WHAT NEEDS TO BE DONE: Your answer must consist of exactly the lines below, starting with the line with "Save the new" and going on through the line with "Click the red 安全および緊急", and nothing else.

GIVEN ENTRIES:

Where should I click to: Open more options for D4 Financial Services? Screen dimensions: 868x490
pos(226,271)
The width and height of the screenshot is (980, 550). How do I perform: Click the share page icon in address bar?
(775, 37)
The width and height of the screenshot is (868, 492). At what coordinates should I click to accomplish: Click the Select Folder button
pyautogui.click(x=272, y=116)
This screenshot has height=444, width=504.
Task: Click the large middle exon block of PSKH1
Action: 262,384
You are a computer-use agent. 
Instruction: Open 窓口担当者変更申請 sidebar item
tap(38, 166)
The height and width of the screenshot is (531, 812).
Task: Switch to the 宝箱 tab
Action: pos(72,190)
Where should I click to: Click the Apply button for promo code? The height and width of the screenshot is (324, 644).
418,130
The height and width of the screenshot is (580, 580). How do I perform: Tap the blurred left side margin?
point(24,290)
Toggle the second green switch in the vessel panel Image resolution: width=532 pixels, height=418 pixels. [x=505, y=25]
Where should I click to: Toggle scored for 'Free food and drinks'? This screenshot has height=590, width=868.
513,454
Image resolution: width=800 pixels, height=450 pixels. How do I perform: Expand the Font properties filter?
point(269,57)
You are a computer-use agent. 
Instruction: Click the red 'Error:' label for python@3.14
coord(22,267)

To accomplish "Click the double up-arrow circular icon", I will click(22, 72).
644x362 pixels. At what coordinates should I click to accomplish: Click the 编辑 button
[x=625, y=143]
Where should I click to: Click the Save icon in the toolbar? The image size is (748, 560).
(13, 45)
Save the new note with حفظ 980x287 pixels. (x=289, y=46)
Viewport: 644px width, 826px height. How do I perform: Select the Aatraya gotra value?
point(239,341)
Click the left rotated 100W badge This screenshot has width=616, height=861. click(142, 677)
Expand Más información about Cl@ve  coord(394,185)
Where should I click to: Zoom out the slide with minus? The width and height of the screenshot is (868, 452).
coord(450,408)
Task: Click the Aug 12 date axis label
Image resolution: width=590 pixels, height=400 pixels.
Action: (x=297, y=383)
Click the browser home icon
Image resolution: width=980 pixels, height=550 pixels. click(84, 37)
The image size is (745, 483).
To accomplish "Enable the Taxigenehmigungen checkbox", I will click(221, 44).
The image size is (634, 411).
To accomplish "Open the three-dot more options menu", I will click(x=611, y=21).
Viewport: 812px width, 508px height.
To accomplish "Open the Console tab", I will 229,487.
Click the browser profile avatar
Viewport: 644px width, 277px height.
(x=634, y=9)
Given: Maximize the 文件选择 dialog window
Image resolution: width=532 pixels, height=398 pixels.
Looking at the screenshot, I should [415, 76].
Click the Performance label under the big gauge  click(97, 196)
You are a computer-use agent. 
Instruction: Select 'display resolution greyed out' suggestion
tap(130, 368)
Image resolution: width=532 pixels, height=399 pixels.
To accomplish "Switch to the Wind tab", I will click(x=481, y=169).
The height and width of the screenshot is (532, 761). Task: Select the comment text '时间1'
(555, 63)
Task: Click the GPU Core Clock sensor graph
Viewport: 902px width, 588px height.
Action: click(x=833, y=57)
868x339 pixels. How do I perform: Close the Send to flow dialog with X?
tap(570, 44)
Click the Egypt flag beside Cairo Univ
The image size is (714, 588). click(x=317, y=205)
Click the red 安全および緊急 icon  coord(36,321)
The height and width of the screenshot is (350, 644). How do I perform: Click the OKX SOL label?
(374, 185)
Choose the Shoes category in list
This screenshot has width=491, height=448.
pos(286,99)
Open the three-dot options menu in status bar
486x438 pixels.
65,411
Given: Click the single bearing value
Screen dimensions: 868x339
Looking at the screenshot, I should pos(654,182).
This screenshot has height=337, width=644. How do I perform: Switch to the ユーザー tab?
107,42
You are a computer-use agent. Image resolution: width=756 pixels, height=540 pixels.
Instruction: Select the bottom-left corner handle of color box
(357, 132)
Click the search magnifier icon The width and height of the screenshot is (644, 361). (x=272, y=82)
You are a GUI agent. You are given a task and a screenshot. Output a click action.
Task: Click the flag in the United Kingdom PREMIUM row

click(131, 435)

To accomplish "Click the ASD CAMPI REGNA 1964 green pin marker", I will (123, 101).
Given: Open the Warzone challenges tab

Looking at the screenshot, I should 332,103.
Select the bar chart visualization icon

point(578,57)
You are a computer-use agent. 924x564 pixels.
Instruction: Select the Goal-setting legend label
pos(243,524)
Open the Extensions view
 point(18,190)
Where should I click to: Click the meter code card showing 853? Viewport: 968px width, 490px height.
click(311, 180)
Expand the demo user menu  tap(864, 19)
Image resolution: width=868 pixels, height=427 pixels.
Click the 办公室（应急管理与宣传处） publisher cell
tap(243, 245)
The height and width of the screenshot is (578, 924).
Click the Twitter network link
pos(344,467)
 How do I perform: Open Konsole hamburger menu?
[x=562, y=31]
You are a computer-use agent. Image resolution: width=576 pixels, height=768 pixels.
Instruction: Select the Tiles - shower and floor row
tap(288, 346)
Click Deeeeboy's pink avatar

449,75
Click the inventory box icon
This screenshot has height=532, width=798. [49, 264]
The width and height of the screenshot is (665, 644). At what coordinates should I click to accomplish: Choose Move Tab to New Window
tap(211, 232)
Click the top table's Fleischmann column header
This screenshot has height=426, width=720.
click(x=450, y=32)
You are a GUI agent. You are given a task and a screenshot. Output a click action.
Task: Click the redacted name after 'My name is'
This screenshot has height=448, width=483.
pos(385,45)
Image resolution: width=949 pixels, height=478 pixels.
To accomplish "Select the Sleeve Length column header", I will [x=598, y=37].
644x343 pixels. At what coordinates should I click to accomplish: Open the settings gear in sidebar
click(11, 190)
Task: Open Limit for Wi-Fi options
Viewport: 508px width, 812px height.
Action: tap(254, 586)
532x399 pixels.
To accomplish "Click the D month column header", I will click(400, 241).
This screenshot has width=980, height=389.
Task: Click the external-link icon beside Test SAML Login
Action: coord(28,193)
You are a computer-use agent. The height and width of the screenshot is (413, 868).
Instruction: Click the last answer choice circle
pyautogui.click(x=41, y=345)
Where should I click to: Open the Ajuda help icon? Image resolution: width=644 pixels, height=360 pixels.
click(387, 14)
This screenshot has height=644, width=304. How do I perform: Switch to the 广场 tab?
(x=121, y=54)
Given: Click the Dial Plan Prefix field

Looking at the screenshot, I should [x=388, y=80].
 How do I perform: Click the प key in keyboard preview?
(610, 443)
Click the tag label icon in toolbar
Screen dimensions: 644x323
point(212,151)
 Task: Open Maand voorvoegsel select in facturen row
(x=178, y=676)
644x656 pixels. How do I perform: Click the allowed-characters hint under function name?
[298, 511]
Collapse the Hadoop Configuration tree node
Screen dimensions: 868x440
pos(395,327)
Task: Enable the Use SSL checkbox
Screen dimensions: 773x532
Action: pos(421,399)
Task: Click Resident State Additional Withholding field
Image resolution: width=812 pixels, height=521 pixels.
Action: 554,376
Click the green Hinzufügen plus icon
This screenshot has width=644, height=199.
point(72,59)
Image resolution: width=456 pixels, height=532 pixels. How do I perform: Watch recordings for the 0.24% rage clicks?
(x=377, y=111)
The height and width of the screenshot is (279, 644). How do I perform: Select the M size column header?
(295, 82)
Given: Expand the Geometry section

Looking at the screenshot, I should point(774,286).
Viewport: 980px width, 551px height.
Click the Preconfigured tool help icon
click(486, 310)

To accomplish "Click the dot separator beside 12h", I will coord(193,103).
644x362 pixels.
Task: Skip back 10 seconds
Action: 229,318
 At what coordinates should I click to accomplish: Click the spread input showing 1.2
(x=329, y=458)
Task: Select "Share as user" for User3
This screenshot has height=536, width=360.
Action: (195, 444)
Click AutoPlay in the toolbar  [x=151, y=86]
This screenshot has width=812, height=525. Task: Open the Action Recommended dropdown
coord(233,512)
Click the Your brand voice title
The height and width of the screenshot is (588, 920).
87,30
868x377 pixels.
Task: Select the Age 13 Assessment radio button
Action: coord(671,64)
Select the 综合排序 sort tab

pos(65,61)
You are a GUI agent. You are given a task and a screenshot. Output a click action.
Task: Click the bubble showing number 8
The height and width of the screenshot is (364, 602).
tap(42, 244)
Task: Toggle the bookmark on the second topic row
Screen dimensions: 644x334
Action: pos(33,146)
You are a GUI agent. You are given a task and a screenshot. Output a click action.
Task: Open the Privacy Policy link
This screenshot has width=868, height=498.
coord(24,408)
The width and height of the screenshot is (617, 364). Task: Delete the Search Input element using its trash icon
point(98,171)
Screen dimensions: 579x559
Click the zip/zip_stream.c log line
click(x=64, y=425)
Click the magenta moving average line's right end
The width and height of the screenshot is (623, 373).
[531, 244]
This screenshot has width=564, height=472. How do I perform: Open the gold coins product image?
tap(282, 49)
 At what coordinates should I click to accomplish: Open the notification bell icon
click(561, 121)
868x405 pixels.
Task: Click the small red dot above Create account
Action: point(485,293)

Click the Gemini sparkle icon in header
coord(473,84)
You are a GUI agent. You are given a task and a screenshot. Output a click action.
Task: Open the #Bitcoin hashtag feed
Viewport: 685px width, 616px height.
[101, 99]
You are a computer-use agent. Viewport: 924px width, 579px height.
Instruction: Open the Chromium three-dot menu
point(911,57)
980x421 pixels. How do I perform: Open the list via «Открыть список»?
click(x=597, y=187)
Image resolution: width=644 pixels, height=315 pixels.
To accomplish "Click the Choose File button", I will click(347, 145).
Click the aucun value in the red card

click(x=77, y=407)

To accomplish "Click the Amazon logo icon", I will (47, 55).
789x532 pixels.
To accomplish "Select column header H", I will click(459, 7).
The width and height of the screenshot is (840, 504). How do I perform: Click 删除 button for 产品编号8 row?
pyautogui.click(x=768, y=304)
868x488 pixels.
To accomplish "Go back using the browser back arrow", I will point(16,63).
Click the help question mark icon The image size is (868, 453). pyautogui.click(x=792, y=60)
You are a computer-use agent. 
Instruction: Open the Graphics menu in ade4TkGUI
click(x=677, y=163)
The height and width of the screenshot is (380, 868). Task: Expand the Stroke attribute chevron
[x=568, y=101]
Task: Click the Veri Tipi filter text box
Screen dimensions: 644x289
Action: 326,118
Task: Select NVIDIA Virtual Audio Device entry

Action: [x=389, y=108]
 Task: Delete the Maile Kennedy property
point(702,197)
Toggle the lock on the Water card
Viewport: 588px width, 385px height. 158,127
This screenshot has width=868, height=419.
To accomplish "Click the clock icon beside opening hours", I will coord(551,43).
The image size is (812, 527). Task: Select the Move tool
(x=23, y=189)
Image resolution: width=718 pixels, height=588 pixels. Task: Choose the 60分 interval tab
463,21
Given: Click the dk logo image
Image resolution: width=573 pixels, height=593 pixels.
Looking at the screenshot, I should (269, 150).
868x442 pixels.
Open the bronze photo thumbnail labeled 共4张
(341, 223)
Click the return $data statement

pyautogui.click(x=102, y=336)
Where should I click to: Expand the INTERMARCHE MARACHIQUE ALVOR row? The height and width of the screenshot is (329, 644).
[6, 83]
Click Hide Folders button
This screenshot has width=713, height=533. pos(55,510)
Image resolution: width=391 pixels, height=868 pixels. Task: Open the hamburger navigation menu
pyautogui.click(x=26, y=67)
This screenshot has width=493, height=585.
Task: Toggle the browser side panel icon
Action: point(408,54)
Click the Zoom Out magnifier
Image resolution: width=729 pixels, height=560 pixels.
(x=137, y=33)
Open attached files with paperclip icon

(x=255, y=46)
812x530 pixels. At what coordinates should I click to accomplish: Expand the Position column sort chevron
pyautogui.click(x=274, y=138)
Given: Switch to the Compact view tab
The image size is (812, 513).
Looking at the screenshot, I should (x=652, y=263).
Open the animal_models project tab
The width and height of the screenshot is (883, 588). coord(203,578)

TASK RESPONSE:
Save the new note with حفظ 980x287 pixels. (x=289, y=46)
Viewport: 644px width, 826px height. How do I perform: Select the Aatraya gotra value?
point(239,341)
Click the left rotated 100W badge This screenshot has width=616, height=861. click(142, 677)
Expand Más información about Cl@ve  coord(394,185)
Where should I click to: Zoom out the slide with minus? The width and height of the screenshot is (868, 452).
coord(450,408)
Task: Click the Aug 12 date axis label
Image resolution: width=590 pixels, height=400 pixels.
Action: (x=297, y=383)
Click the browser home icon
Image resolution: width=980 pixels, height=550 pixels. click(84, 37)
The image size is (745, 483).
To accomplish "Enable the Taxigenehmigungen checkbox", I will click(221, 44).
The image size is (634, 411).
To accomplish "Open the three-dot more options menu", I will click(x=611, y=21).
Viewport: 812px width, 508px height.
To accomplish "Open the Console tab", I will 229,487.
Click the browser profile avatar
Viewport: 644px width, 277px height.
(x=634, y=9)
Given: Maximize the 文件选择 dialog window
Image resolution: width=532 pixels, height=398 pixels.
Looking at the screenshot, I should [415, 76].
Click the Performance label under the big gauge  click(97, 196)
You are a computer-use agent. 
Instruction: Select 'display resolution greyed out' suggestion
tap(130, 368)
Image resolution: width=532 pixels, height=399 pixels.
To accomplish "Switch to the Wind tab", I will click(x=481, y=169).
The height and width of the screenshot is (532, 761). Task: Select the comment text '时间1'
(555, 63)
Task: Click the GPU Core Clock sensor graph
Viewport: 902px width, 588px height.
Action: click(x=833, y=57)
868x339 pixels. How do I perform: Close the Send to flow dialog with X?
tap(570, 44)
Click the Egypt flag beside Cairo Univ
The image size is (714, 588). click(x=317, y=205)
Click the red 安全および緊急 icon  coord(36,321)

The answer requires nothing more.